▸ **WHAT THE TASK REQUIRES**: Print nothing but the lines below starting at the line that holds "Given: Open the Product menu" and ending at the line that holds "Image resolution: width=633", including both, each exactly as written.

▸ **DATA PROVIDED**:
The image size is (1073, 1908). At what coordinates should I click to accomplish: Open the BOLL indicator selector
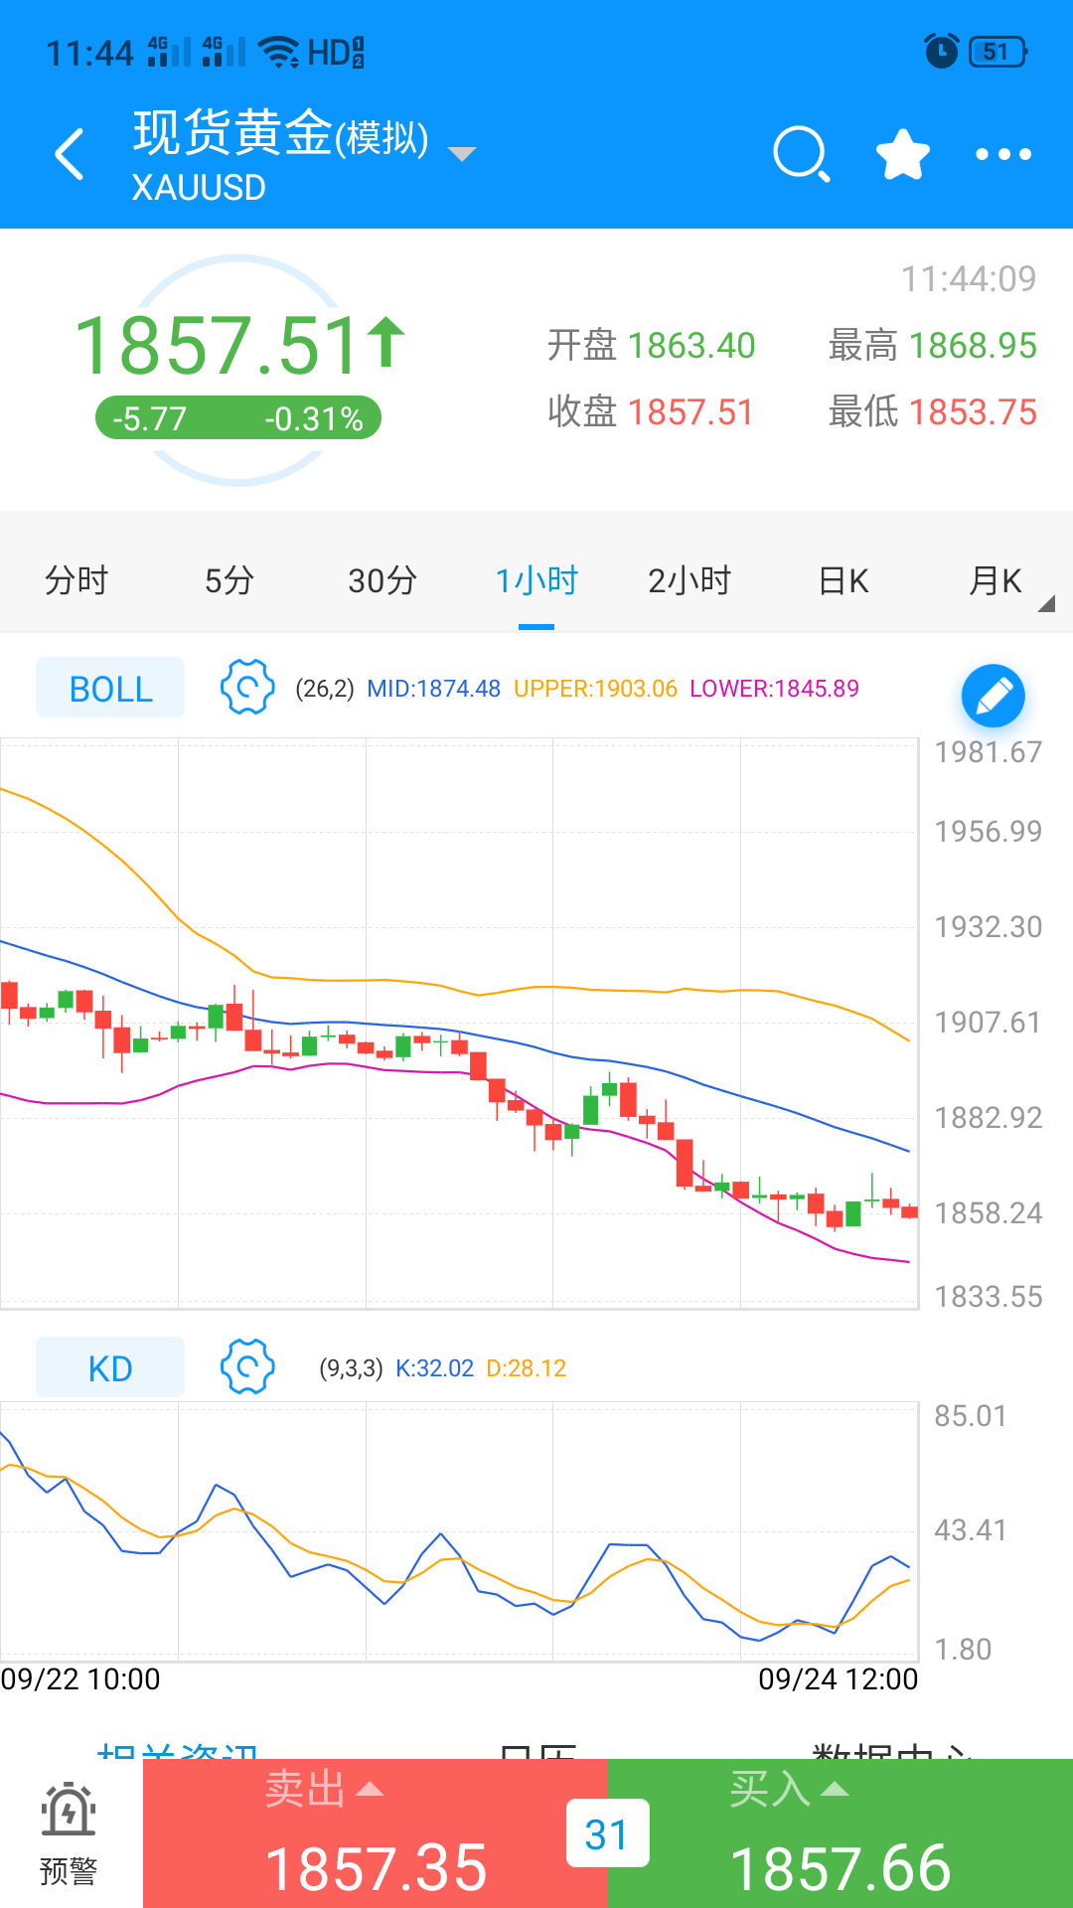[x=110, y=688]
==
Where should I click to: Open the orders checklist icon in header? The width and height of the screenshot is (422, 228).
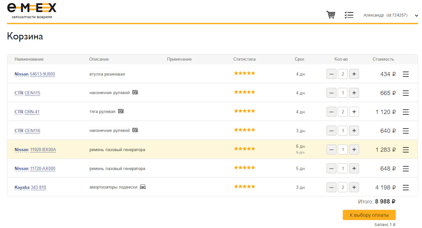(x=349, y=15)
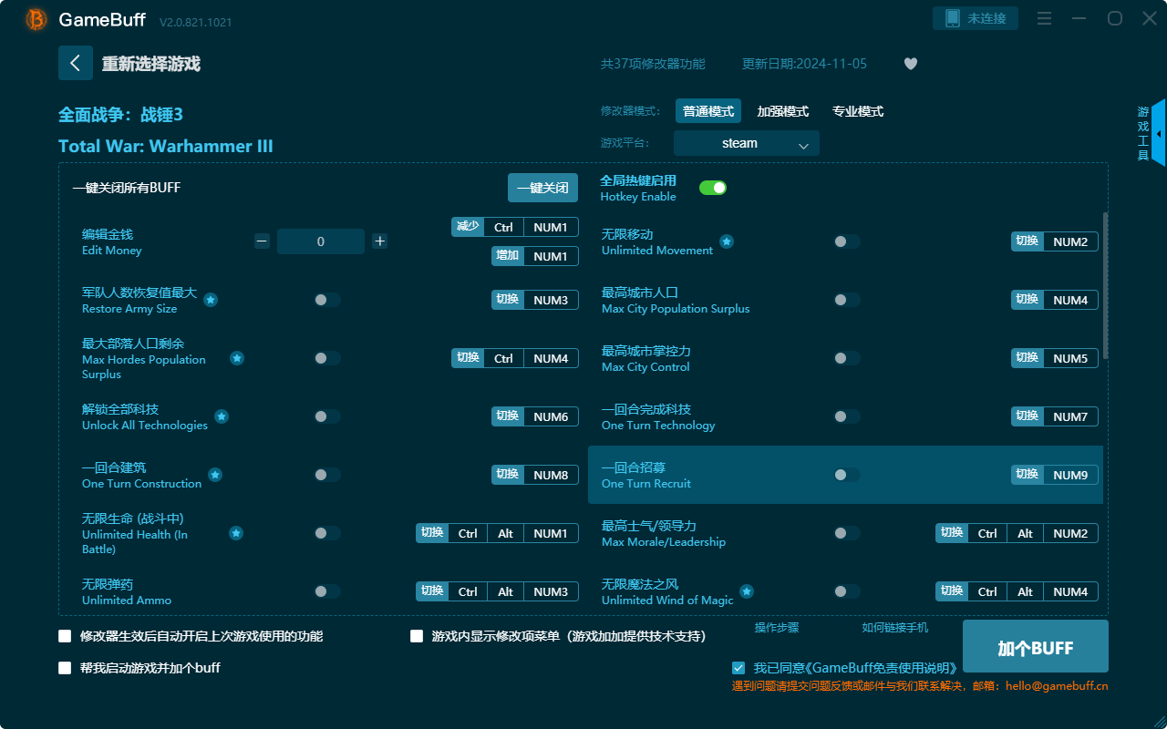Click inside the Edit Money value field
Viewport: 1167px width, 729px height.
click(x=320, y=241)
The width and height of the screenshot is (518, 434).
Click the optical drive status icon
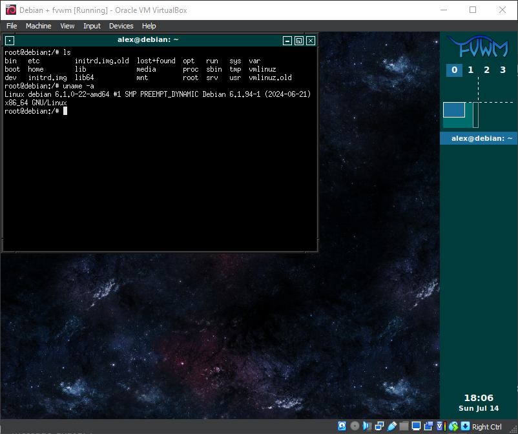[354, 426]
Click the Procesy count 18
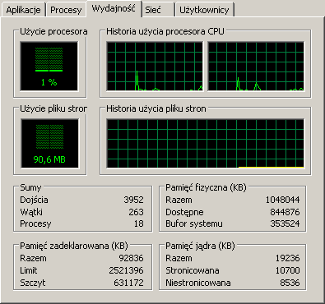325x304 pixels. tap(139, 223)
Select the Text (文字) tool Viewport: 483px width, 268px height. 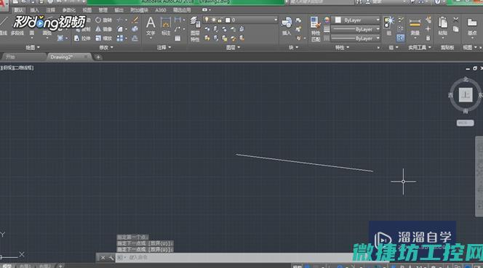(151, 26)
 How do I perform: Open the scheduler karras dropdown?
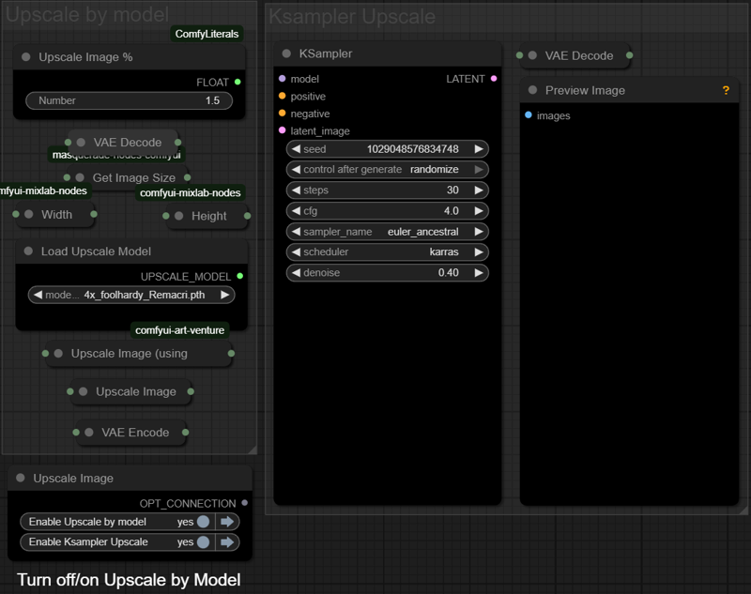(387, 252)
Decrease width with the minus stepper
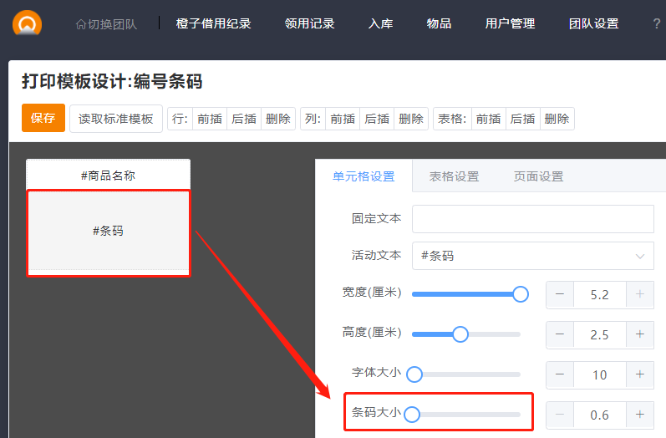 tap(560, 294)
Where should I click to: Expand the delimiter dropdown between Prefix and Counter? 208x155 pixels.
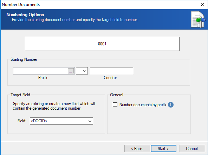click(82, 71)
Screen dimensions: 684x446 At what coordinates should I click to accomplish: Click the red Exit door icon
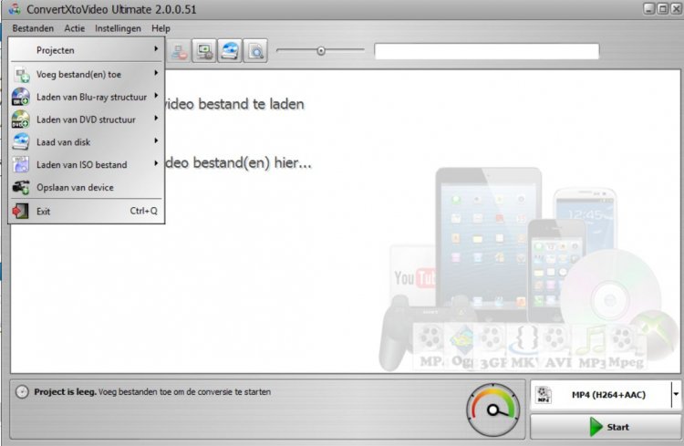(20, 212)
...
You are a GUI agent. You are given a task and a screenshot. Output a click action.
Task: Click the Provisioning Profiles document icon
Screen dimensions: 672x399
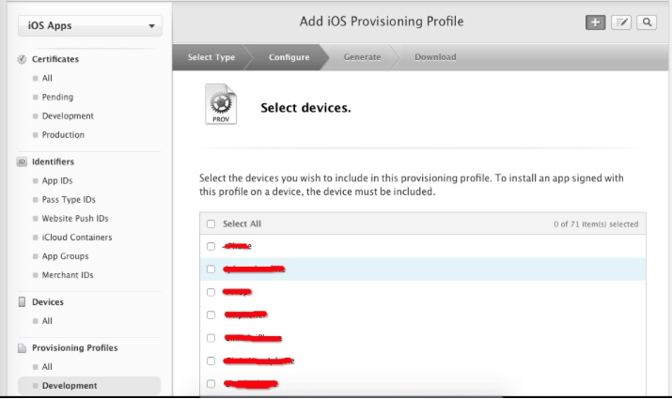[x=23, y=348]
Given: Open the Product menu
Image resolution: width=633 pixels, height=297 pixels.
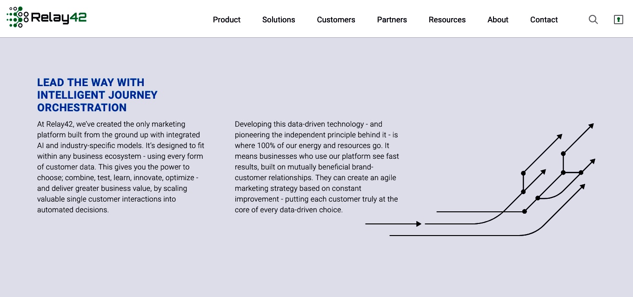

▸ **WRITTEN RESPONSE**:
Given: Open the Product menu
Image resolution: width=633 pixels, height=297 pixels.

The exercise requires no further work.